On a fait pousser des algues dans les eaux usées,
et on a fabriqué des outils
qui nous ont permis d'entrer dans la vie des algues
pour pouvoir suivre la façon dont elles croissent,
ce qui les rend heureuse, comment on peut s'assurer
d'avoir une culture qui survive et qui prospère.
L'aspect le plus important
que nous avons donc dû développer, c'était
ce qu'on appelle des photobioréacteurs, ou PBR.
C'était ces structures qui allaient flotter à la surface
fabriquées en matériau plastique bon marché
et qui allaient permettre aux algues de pousser, et on a construit vraiment beaucoup de modèles,
dont la plupart se sont avérés des échecs cuisants,
et quand on est finalement arrivés
à un design qui marchait,
à environ 0,1 m3, nous l'avons agrandi
jusqu'à 1,7 m3 à San Francisco.
Alors laissez-moi vous montrer comment
fonctionne le système.
En gros on prend des eaux usées
avec des algues de notre choix dedans,
et on les fait circuler
à travers cette structure flottante,
cette structure tubulaire en plastique,
et ça circule à travers cette chose,
et il y a la lumière du soleil, bien sûr, c'est à la surface,
et les algues sont alimentées par les nutriments.
Mais c'est un peu comme placer votre tête
dans un sac en plastique.
Les algues ne vont pas suffoquer à cause du CO2,
comme nous le ferions.
Elles suffoquent parce qu'elles produisent de l'oxygène,
et ce n'est pas suffoquer au sens propre,
mais l'oxygène qu'elles produisent
est problématique, et elles consomment tout le CO2.

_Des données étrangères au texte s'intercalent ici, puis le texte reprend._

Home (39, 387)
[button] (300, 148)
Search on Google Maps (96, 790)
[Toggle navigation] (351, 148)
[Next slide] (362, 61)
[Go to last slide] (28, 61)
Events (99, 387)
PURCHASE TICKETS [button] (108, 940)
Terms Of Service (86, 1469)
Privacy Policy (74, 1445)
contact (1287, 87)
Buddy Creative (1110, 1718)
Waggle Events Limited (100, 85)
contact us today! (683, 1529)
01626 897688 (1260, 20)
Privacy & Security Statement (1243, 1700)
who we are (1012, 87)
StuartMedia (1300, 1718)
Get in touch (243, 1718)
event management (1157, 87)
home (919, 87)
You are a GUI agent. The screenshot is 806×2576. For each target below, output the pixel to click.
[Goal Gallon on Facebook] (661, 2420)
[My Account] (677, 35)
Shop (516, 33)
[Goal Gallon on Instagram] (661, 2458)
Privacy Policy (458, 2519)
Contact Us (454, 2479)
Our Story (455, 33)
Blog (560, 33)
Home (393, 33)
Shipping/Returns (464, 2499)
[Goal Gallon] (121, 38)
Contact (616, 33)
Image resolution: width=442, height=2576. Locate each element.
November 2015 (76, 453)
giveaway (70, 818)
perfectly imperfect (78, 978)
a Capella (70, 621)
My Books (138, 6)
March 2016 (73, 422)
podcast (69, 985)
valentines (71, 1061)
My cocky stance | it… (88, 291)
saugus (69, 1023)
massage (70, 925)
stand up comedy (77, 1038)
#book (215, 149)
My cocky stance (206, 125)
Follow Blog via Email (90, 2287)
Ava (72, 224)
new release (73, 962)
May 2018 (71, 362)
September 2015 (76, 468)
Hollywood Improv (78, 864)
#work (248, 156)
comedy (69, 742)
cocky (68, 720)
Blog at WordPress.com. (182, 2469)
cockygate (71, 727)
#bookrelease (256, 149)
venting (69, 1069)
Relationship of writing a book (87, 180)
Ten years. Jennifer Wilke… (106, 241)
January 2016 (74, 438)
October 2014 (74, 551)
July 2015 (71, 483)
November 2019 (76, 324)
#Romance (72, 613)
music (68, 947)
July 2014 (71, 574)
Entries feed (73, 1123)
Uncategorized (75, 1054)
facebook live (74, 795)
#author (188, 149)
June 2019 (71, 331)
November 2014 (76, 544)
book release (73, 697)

Donc ce qu'il nous a fallu trouver ensuite,
c'était un moyen
d'enlever l'oxygène, ce qu'on a fait
en construisant cette colonne
dans laquelle circulait une partie de l'eau,
et de rajouter du CO2, ce qu'on a fait
en faisant buller le système
avant de remettre l'eau en circulation.
Ce que vous voyez là est le prototype,
qui était le premier essai
de construction de cette colonne.
La colonne plus grande
que nous avons ensuite installée à San Francisco
dans le système installé.
La colonne avait en fait
une autre propriété très plaisante,
c'était que les algues sédimentent dans la colonne,
et ça nous a permis d'accumuler
la biomasse des algues
dans un contexte où on pouvait facilement la récolter.
Alors on enlevait les algues qui se concentraient
au fond de cette colonne, et puis on pouvait
les récolter par une procédure où l'on fait flotter les algues
à la surface et on peut les écumer avec un filet.
Nous voulions aussi rechercher quel serait l'impact
de ce système sur l'environnement marin,
et j'ai mentionné que nous avons installé
cette expérience sur le terrain
au Laboratoire Marin de Moss Landing.
Eh bien, nous avons bien sûr trouvé
que les algues poussaient en surabondance
sur ce matériau,
et il était donc nécessaire de développer
une procédure de nettoyage,
et nous avons aussi examiné comment
les oiseaux de mer et les mammifères marins
interagissaient, et en fait
vous voyez ici une loutre de mer
qui a trouvé ça incroyablement intéressant,
et qui allait périodiquement
faire son chemin à travers ce petit
lit à eau flottant, et nous voulions l'embaucher
ou l'entraîner à savoir nettoyer la surface
de ces choses, mais ce n'est pas pour tout de suite.
Ce que l'on faisait en fait
c'est qu'on travaillait dans quatre secteurs.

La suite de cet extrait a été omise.